Leading indicators showed hiring gains

In case you missed it, last week’s schedule churned out one disappointing report after another from the United Kingdom, leading many to speculate that the economy is no longer as resilient as it used to be.

PMI readings from the manufacturing, construction, and services sectors all pointed to a slower pace of growth for June. Now these figures are considered leading indicators of business conditions as firms adjust their production, investment, and hiring levels accordingly.

Interestingly enough, all three industries have reported gains in their respective employment components for June, so there’s a chance that the claimant count could come in better than expected. In particular, the services industry even reported a 14-month high in job creation.

Analysts are expecting to see an increase of 10.4K in the number of folks claiming unemployment benefits for the month, higher than the earlier 7.3K rise. However, a weaker than expected read could be in line with the theme of Brexit jitters finally taking their toll on economic performance and therefore be all the more bearish for the pound.

Spotlight on wage growth

For the past couple of months, market watchers have paid closer attention to wage inflation, trying to gauge whether or not consumers can be able to keep up with rising price levels.

You see, pound weakness has contributed a lot to boosting domestic inflation as local businesses need to pay more pounds to purchase imported goods. But with household incomes rising at a slower pace, consumers usually feel the pinch due to lower purchasing power.

With that, the average earnings index or the three-month rolling average of wage growth could hog the spotlight once more. A drop from 2.1% to 1.8% is expected, which could be indicative of weaker consumer activity down the line. Bear in mind that the U.K. annual CPI currently stands at a four-year high of 2.9% as of May, buoyed by higher food and electricity prices.

BOE is turning hawkish

It’s no surprise then that BOE Governor Carney and his gang of policymakers are keeping close tabs on inflation and talking about potential rate hikes. The central bank might need to act and rein in price pressures before it winds up hurting consumer spending and overall growth.
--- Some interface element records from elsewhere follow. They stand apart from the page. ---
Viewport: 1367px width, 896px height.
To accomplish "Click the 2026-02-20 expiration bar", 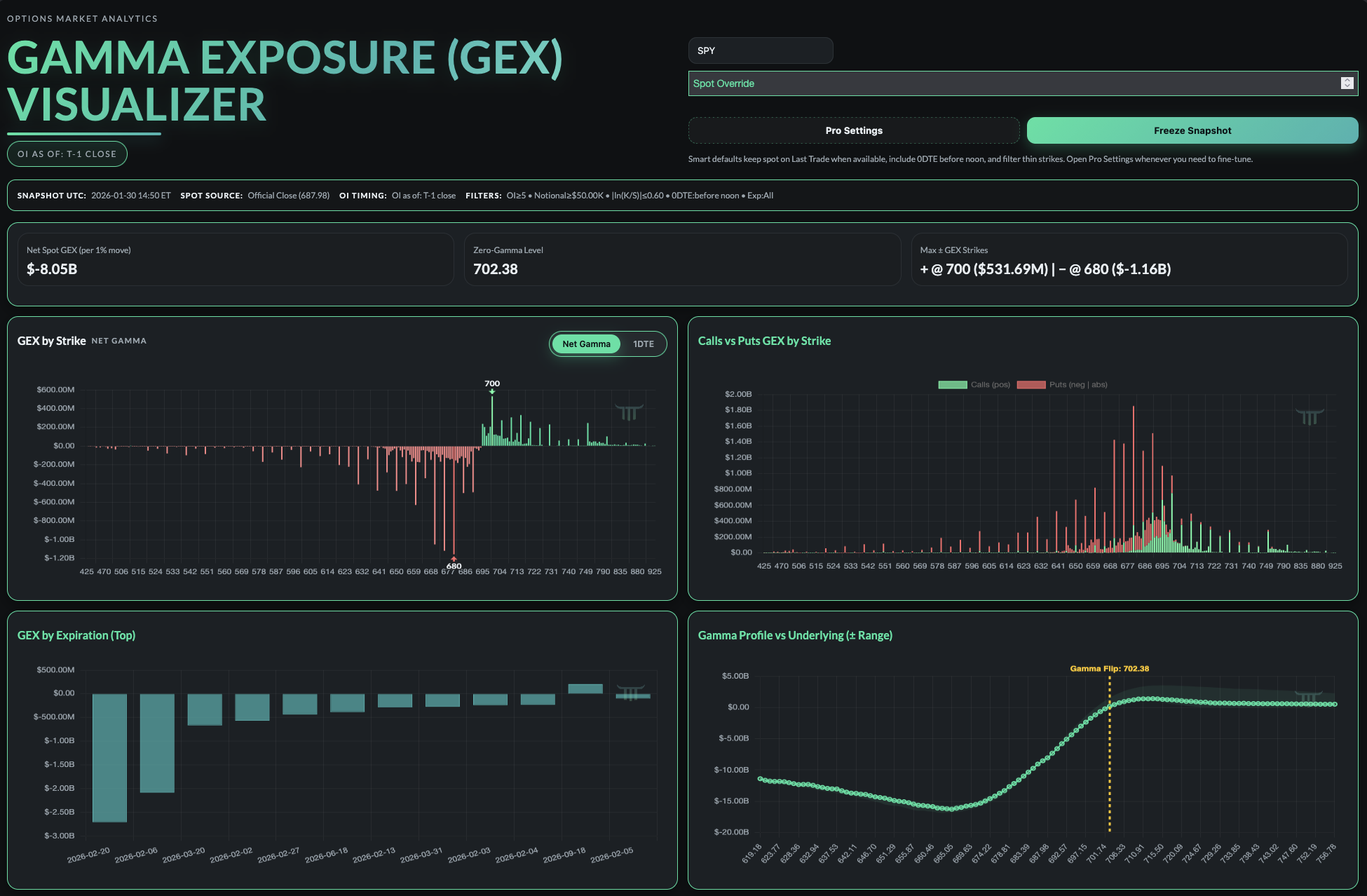I will [x=109, y=757].
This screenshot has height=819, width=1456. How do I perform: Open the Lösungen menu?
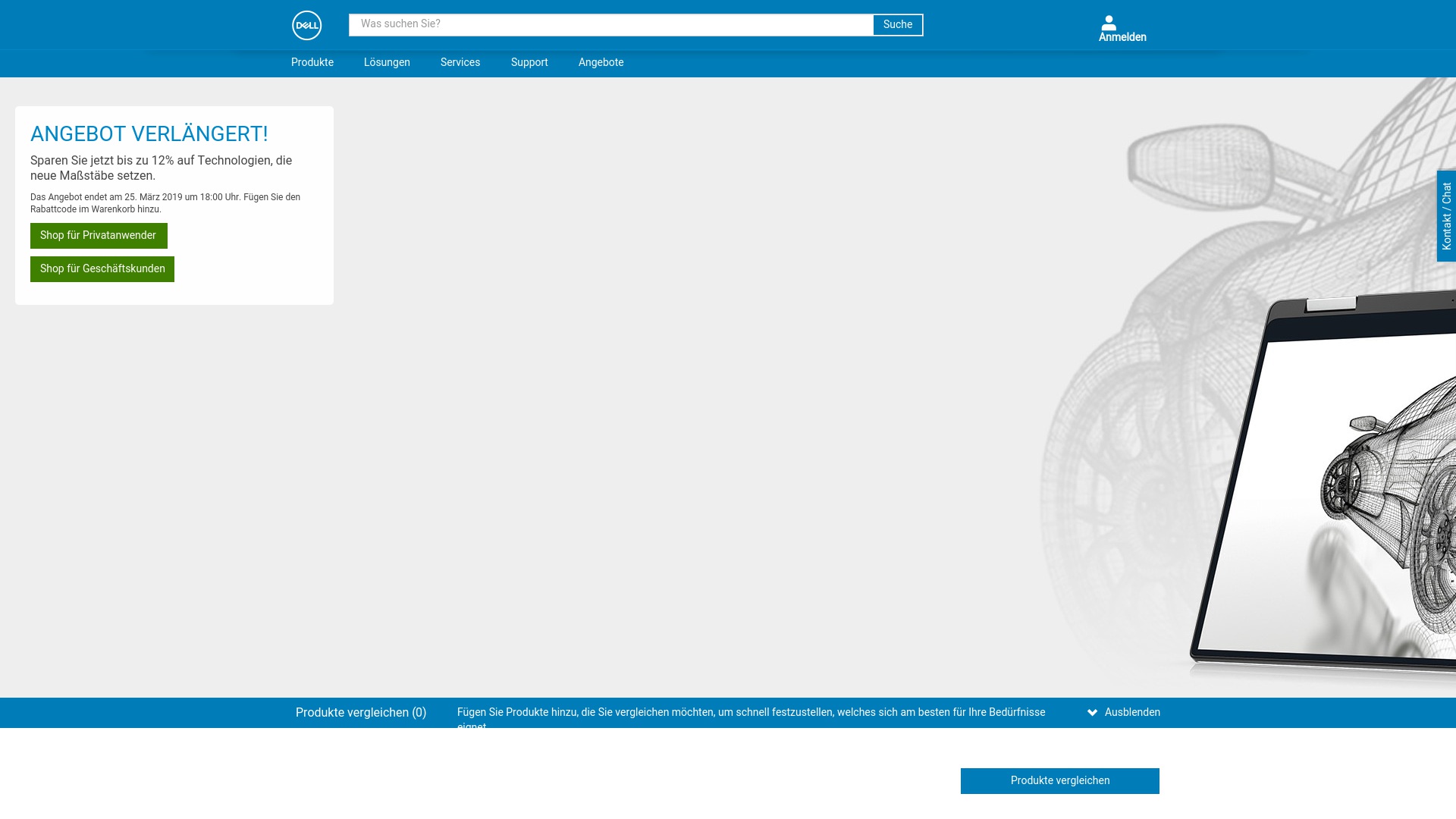click(387, 63)
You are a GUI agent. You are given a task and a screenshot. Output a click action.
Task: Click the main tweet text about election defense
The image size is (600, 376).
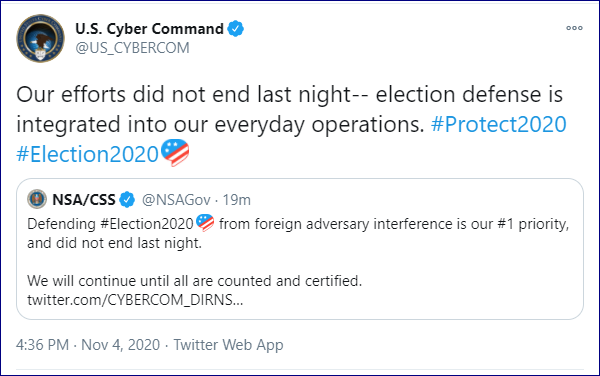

This kind of monetary policy bias could make the pound’s reaction to the jobs figures less straightforward than usual. While strong headline results typically result to currency appreciation, market watchers might actually ramp up their BOE tightening expectations if wage inflation comes in weaker than expected.

During their latest policy meeting, more MPC members voted to hike interest rates than expected mostly due to the pressing need to keep rising inflation in check.

In his speech, policymaker Haldane emphasized the risks of tightening too late, adding that he sees a strong case for increasing rates this year. BOE’s deputy governor for financial stability Jon Cunliffe acknowledged that weak consumption stems from households’ real income being squeezed by higher inflation.

In a more recent speech, head honcho Carney himself said that they would need to adjust policy depending on the trade-off between supporting jobs growth and maintaining price stability. In other words, sustained employment gains (i.e. strong claimant count) could assure policymakers that the economy could survive with less stimulus while weak wage growth could make curbing domestic price pressures a more urgent matter.